Sunday, September 14, 2008

Feast of the Triumph of the Cross - homily

“We will never forget”. We heard our national motto regarding 9/11 much last week as we commemorated the seventh anniversary of the terrorist attacks. We will never forget that it was one of the most evil events in the history of the world. We will never forget the tremendous good that came out of that evil. We will never forget the many acts of heroism by men and women in New York, Washington, and Pennsylvania that day. We will never forget the unity, patriotism, and spirituality of those days. Most importantly, we will never forget those who lost their lives that day. We never forget so that their spirit will always live among us.

Today, we celebrate the feast of the Triumph of the Cross. In today’s responsorial psalm, we heard, “do not forget the works of the Lord”. In a special way, we commemorate another evil event of immense proportions: the Crucifixion. We remember the works of the Lord, particularly the works of the Lord on the Cross. We celebrate this feast as a victory, for it is through the Cross of Christ that we have won victory over sin and death. It is through the Cross that we have the forgiveness of sins. It is through the Cross that we have been saved.

Today’s readings get right to the heart of what this feast is all about. In the second reading, St. Paul points out clearly and deeply what Christ did for us on the Cross in the beautiful canticle that is in his letter to the Phillipians. He says that Christ “emptied himself”, “humbled himself”, and became “obedient to the point of death” for us.

He emptied himself for us. Picture a glass of water being poured out; it is emptied completely with nothing left in it. Christ emptied himself completely for us. He poured himself out with nothing left. He gave every ounce of energy, every drop of blood for us.

He humbled himself for us, “taking the form of a slave”, a servant. The Cross is the greatest sign of humility the world has ever seen. Christ came down from his throne in Heaven to become one of us…to be humiliated for us. On the Cross, he was totally humiliated, naked, and vulnerable. Because of his humility, he has been exalted.

He became obedient to the point of death, “even death on a cross”. Christ always says yes to the Father. He always said yes to the Father’s Plan to save us. Today’s Gospel reveals the Father’s Plan: “God did not send his Son into the world to condemn the world, but that the world might be saved through him”. Jesus continued to say yes to saving yes, being obedient even to the point of death on a Cross.

▶ _Material provided_:
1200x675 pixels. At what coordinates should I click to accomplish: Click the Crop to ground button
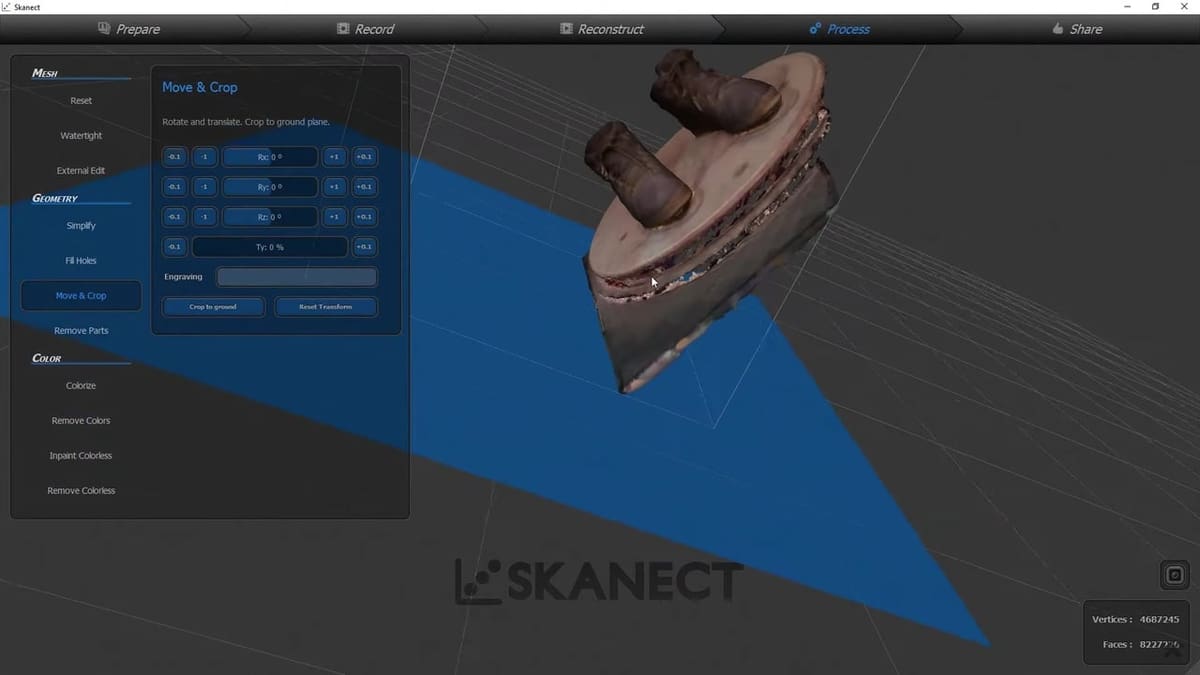[x=213, y=306]
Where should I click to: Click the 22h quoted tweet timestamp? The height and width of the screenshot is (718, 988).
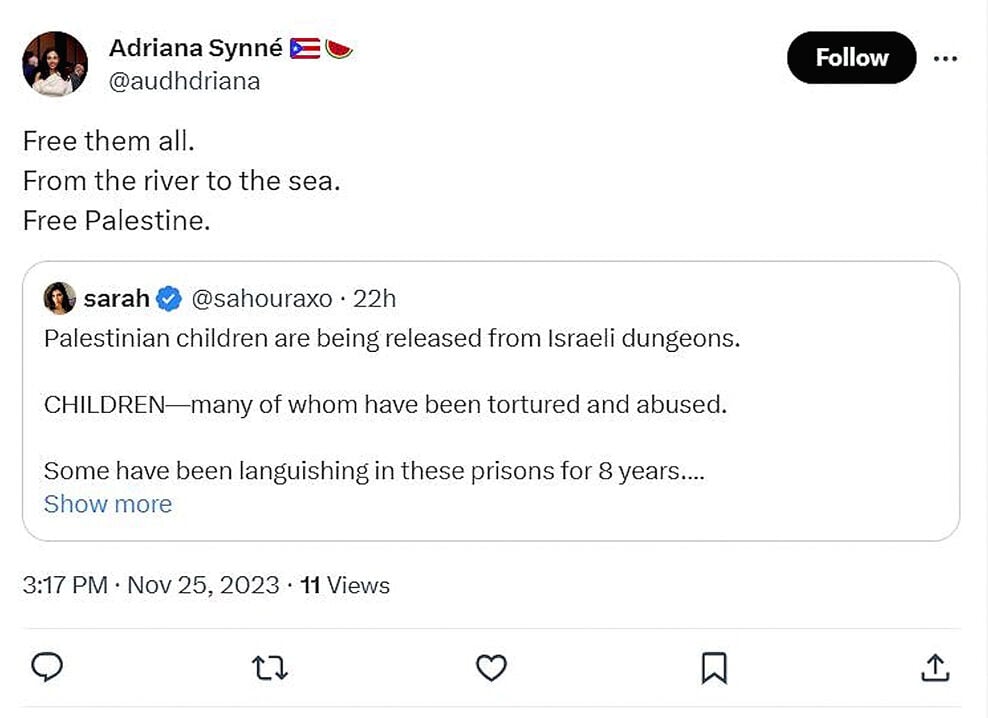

▶ _Set problem 1_:
Answer these questions about the homily:
(a) Which anniversary of the terrorist attacks was commemorated last week?
(b) In which three places does the homily say men and women performed acts of heroism that day?
(c) What image does the homily ask listeners to picture to show how Christ emptied himself?
▶ _Set problem 2_: Reproduce the passage of the homily starting with "He became obedient" and going on through "on a Cross.".
The listing is separate material from the homily.

▶ _Solution 1_:
(a) The seventh anniversary
(b) New York, Washington, and Pennsylvania
(c) A glass of water being poured out, emptied completely with nothing left in it

▶ _Solution 2_:
He became obedient to the point of death, “even death on a cross”. Christ always says yes to the Father. He always said yes to the Father’s Plan to save us. Today’s Gospel reveals the Father’s Plan: “God did not send his Son into the world to condemn the world, but that the world might be saved through him”. Jesus continued to say yes to saving yes, being obedient even to the point of death on a Cross.